→ Required task 1:
Would you copy out the rows word for word, starting with the first line of the rows and going through the line that contains "Action: pyautogui.click(x=254, y=114)"?

═════ Reading passage

22. BELLOW, Saul. The Adventures of Augie March. NY: Viking, 1953. The first edition, first issue, of the Nobel Prize winner's third novel, and the first of his three National Book Award winners -- an unprecedented accomplishment in American literature. Trace tanning to spine cloth and faint erasure on half-title; else fine in a very close to fine dust jacket with subtle color added to the spine extremities. A very nice copy of one of the high spots of postwar American fiction.

23. BENCHLEY, Nathaniel. Side Street. NY: Harcourt, Brace (1950). The author's first book, a novel. Benchley, the son of writer Robert Benchley -- of Algonquin Round Table fame -- and father of Peter Benchley -- author of Jaws, among others -- is most noted for his many children's books. This copy is inscribed by the author: "For:/ Michael Stone/ What are you/ doing after the/ show?/ Nathaniel Benchley/ 23 February, 1950." Dusty top edge; else fine in a very good dust jacket with small chips at the spine extremities, rubbing at the folds, and some small staining to the rear panel. An uncommon book signed.

24. BLAZEK, Douglas. Two Poems. San Francisco: Cranium Press, 1970. A broadside printing two poems from his then-forthcoming twowindows press book. 11-1/2" x 20". Folded once; light edge creases; near fine.

25. (Book Collecting). AHEARN, Allen and Patricia. Collected Books: The Guide to Values, 2002 Edition. NY: Putnam (2001). The latest edition of the standard guide to book values by the authors of Book Collecting. This volume updates their 1991 and 1998 Collected Books, with values for more than 20,000 books and a section for identifying first editions. The Ahearns have put together the most useful single-volume reference books in the book trade. The listings in this guide include not only estimated prices but details regarding issue points where applicable. This is probably the only book that virtually every dealer in the U.S. owns a copy of and is indispensable, both for dealers who must assess a wide range of material and for collectors who focus in one or a few areas. Just the changes in values since the last edition was published in 1998 are an invaluable reference and can easily repay the cost of the book. An essential guide. Signed by the authors. New. List price:

26. BOOTH, Stanley. Rythm Oil. A Journey Through the Music of the American South. London: Jonathan Cape (1991). The first U.K. edition, with a suite of color photographs by William Eggleston at the front of the book, and black-and-white photographs throughout, that do not appear in the American edition. Signed by Booth. Fine in a fine dust jacket.

══════════

→ Required task 2:
Answer these questions from the catalog listings:
(a) Which publisher issued The Adventures of Augie March?
(b) What press published Douglas Blazek's Two Poems?
(c) Whose color photographs appear at the front of the U.K. edition of Rythm Oil?

═════ Extracted information

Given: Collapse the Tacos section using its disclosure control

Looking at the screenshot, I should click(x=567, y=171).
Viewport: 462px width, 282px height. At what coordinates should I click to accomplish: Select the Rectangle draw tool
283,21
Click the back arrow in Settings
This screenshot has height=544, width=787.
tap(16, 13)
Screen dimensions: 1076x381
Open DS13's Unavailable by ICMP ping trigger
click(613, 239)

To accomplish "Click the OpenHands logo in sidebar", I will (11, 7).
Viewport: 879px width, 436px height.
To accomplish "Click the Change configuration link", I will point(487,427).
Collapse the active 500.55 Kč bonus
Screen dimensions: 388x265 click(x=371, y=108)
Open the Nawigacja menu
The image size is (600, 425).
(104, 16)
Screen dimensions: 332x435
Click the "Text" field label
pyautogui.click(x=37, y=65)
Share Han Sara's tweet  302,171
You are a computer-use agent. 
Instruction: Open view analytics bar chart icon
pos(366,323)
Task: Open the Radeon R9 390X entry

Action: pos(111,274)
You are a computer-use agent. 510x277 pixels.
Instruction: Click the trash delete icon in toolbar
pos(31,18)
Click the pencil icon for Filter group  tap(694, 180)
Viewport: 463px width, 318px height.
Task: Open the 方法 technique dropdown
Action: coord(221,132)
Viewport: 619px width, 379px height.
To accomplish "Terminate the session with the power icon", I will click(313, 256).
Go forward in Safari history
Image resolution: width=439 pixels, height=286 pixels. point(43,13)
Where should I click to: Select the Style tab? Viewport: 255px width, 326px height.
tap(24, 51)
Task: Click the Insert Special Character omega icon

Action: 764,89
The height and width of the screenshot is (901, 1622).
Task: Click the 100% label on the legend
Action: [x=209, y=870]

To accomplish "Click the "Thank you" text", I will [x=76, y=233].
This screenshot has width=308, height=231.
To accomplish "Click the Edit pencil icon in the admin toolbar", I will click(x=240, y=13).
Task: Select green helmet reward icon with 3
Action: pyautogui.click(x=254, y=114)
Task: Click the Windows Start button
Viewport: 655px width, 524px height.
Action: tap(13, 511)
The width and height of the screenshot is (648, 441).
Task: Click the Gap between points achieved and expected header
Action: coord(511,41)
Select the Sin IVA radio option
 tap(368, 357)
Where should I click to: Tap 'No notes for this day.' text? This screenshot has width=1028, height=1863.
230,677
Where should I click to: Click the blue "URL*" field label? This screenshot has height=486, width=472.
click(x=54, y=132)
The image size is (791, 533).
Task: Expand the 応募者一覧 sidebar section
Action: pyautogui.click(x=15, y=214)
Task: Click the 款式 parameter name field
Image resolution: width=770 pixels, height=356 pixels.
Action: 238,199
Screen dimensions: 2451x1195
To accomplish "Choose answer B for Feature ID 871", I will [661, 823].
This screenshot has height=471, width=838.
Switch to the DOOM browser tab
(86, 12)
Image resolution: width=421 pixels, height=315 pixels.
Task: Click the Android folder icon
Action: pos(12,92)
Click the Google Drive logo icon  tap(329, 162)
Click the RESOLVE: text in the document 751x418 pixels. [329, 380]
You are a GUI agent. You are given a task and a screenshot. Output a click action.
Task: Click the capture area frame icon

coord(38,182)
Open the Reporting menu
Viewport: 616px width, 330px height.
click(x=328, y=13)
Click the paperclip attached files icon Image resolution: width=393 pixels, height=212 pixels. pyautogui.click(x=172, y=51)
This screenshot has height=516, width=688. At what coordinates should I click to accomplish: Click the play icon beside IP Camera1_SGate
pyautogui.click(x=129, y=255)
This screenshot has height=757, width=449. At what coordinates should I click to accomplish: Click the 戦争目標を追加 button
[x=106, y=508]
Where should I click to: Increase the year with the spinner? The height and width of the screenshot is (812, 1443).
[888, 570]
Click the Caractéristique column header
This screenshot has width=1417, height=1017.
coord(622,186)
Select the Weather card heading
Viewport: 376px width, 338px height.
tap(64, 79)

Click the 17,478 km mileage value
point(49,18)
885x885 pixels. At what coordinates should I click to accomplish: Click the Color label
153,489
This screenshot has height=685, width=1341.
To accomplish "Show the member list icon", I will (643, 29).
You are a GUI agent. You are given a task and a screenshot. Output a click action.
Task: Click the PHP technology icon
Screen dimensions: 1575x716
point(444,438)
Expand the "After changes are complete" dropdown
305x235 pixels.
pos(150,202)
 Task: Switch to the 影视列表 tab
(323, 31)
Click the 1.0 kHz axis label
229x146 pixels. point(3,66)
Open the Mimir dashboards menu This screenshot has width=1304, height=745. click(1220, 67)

══════════

→ Reply 1:
Given: Collapse the Tacos section using its disclosure control

Looking at the screenshot, I should click(x=567, y=171).
Viewport: 462px width, 282px height. At what coordinates should I click to accomplish: Select the Rectangle draw tool
283,21
Click the back arrow in Settings
This screenshot has height=544, width=787.
tap(16, 13)
Screen dimensions: 1076x381
Open DS13's Unavailable by ICMP ping trigger
click(613, 239)

To accomplish "Click the OpenHands logo in sidebar", I will (11, 7).
Viewport: 879px width, 436px height.
To accomplish "Click the Change configuration link", I will point(487,427).
Collapse the active 500.55 Kč bonus
Screen dimensions: 388x265 click(x=371, y=108)
Open the Nawigacja menu
The image size is (600, 425).
(104, 16)
Screen dimensions: 332x435
Click the "Text" field label
pyautogui.click(x=37, y=65)
Share Han Sara's tweet  302,171
You are a computer-use agent. 
Instruction: Open view analytics bar chart icon
pos(366,323)
Task: Open the Radeon R9 390X entry

Action: pos(111,274)
You are a computer-use agent. 510x277 pixels.
Instruction: Click the trash delete icon in toolbar
pos(31,18)
Click the pencil icon for Filter group  tap(694, 180)
Viewport: 463px width, 318px height.
Task: Open the 方法 technique dropdown
Action: coord(221,132)
Viewport: 619px width, 379px height.
To accomplish "Terminate the session with the power icon", I will click(313, 256).
Go forward in Safari history
Image resolution: width=439 pixels, height=286 pixels. point(43,13)
Where should I click to: Select the Style tab? Viewport: 255px width, 326px height.
tap(24, 51)
Task: Click the Insert Special Character omega icon

Action: 764,89
The height and width of the screenshot is (901, 1622).
Task: Click the 100% label on the legend
Action: [x=209, y=870]

To accomplish "Click the "Thank you" text", I will [x=76, y=233].
This screenshot has width=308, height=231.
To accomplish "Click the Edit pencil icon in the admin toolbar", I will click(x=240, y=13).
Task: Select green helmet reward icon with 3
Action: pyautogui.click(x=254, y=114)

→ Reply 2:
(a) Viking
(b) Cranium Press
(c) William Eggleston's